Исходный текст –
--------

Русский Журнал
СегодняОбзорыКолонкиПереводИздательства

Шведская полка | Иномарки | Чтение без разбору | Книга на завтра | Периодика | Электронные библиотеки | Штудии | Журнальный зал
/ Круг чтения / Книга на завтра < Вы здесь
Исповедь по-японски, или "Парадокс лжеца"
Дадзай Осаму. Цветы шутовства. Пер. с яп. Составление и предисловие. Т.Соколовой-Делюсиной. - М.: Издательская фирма "Восточная литература" РАН, 2001. - 294 с. - Тираж 2500 экз. - ISBN 5-02-017467-Х

Дата публикации:  7 Февраля 2002

получить по E-mail получить по E-mail
версия для печати версия для печати

Жизнь и творчество Дадзая Осамы (1908-1948) можно было бы спокойно причесть к издержкам японской модернизации - да подивиться тому, насколько последовательно в такие эпохи наряду с литературными клише заимствуются поведенческие шаблоны.

Сын богатого помещика из городка Канаги, что на севере Хонсю, Дадзай Осаму (настоящее имя Цусима Сюдзи) имел все шансы получить хорошее образование и занять высокое положение в обществе. Смерть отца (Дадзаю было тогда 14 лет), а затем и старшего брата не могла и, казалось бы, не должна была ничего изменить в судьбе Дадзая. Каждый раз на место главы клана заступал новый родственник, и жизнь семьи текла своим чередом. Всегда был кто-то, кто мог призвать Дадзая к ответу за попытки уклониться от предписанного жизненного сценария.

Однако учился Дадзай недолго, лишь до 19 лет. Еще в высшей школе города Хиросаки он увлекся литературой, забросил учебу, стал завсегдатаем театров и веселых кварталов. Отныне образование для начинающего писателя - не более чем предлог для того, чтобы тянуть деньги из родственников. В конце 20-х годов Дадзай перебирается в Токио и поступает в университет Тэйкоку на факультет французской литературы. Тогда же оформляется его эстетическое кредо ("выразить себя в слове и умереть") и жанровая специализация. Это - "исповедальная проза".

Чтобы создать исповедь, необходимо воспринимать свою жизнь как эстетически завершенное целое. Такое ощущение вряд ли может возникнуть у молодого человека естественным путем, и Дадзай Осаму прилагает немалые усилия для того, чтобы вызвать его искусственно. Стать профессиональным писателем на европейский манер для него означает превратиться в профессионального прожигателя жизни. Кутежи, романы с женщинами легкого поведения, пьянство, наркомания, модный и небезопасный в Японии того времени марксизм и, конечно же, запойное чтение классиков европейской и русской литературы - таково наполнение токийской жизни Дадзая.

На любую кризисную ситуацию Дадзай Осаму отвечает попыткой покончить с собой. За двадцать лет жизни писатель совершил четыре попытки самоубийства (две в начале 30-х годов, одна в 1935, и наконец последняя - удавшаяся - в 1948). Все эти истории (разумеется, за исключением последней) не раз и не два всплывают в творчестве Дадзая Осаму. Фактически, покушение на самоубийство становится для него удобным приемом, с помощью которого можно кроить собственную жизнь на эстетически завершенные отрезки, они же фабулы для будущих произведений.

--------

Что сделать – Перепишите отрывок статьи о Дадзае Осаму от слов "Сын богатого помещика" до слов "предписанного жизненного сценария.", заменив "помещика" на "землевладельца".

Исходные данные –
--------

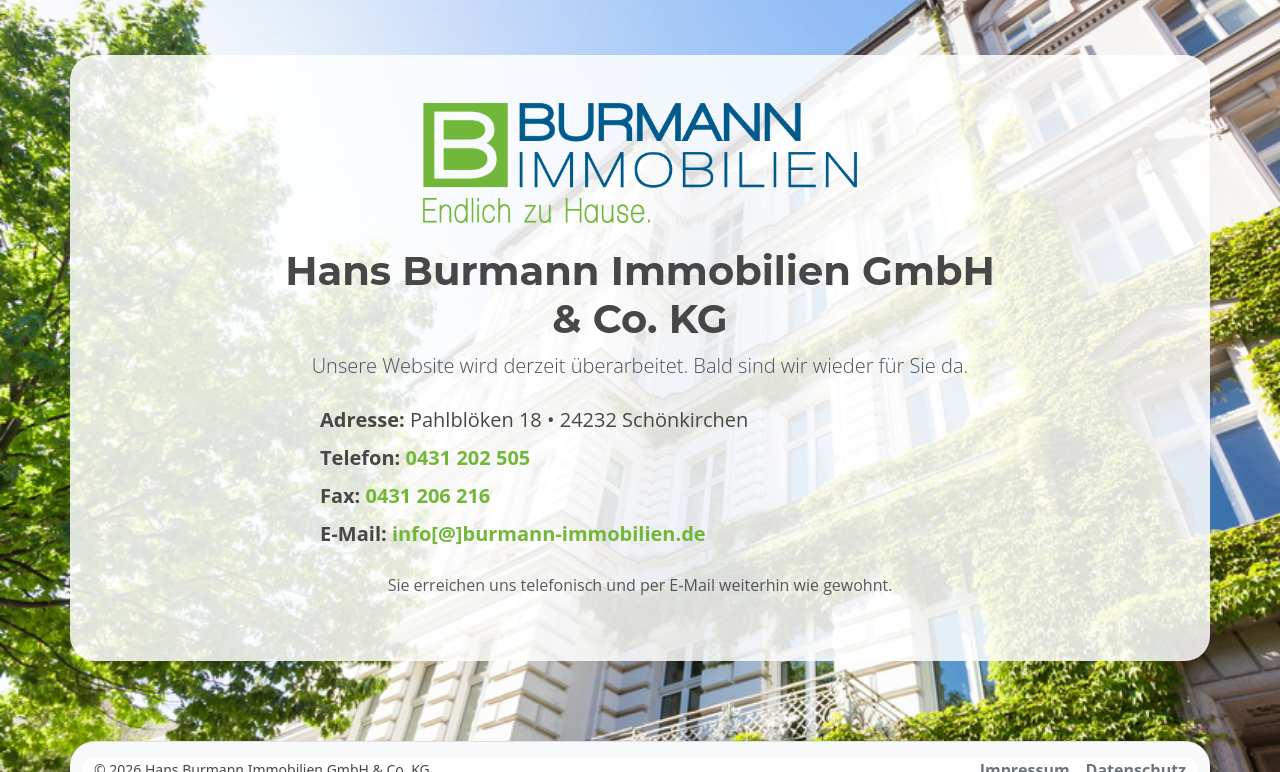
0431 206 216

--------

Результат –
Сын богатого землевладельца из городка Канаги, что на севере Хонсю, Дадзай Осаму (настоящее имя Цусима Сюдзи) имел все шансы получить хорошее образование и занять высокое положение в обществе. Смерть отца (Дадзаю было тогда 14 лет), а затем и старшего брата не могла и, казалось бы, не должна была ничего изменить в судьбе Дадзая. Каждый раз на место главы клана заступал новый родственник, и жизнь семьи текла своим чередом. Всегда был кто-то, кто мог призвать Дадзая к ответу за попытки уклониться от предписанного жизненного сценария.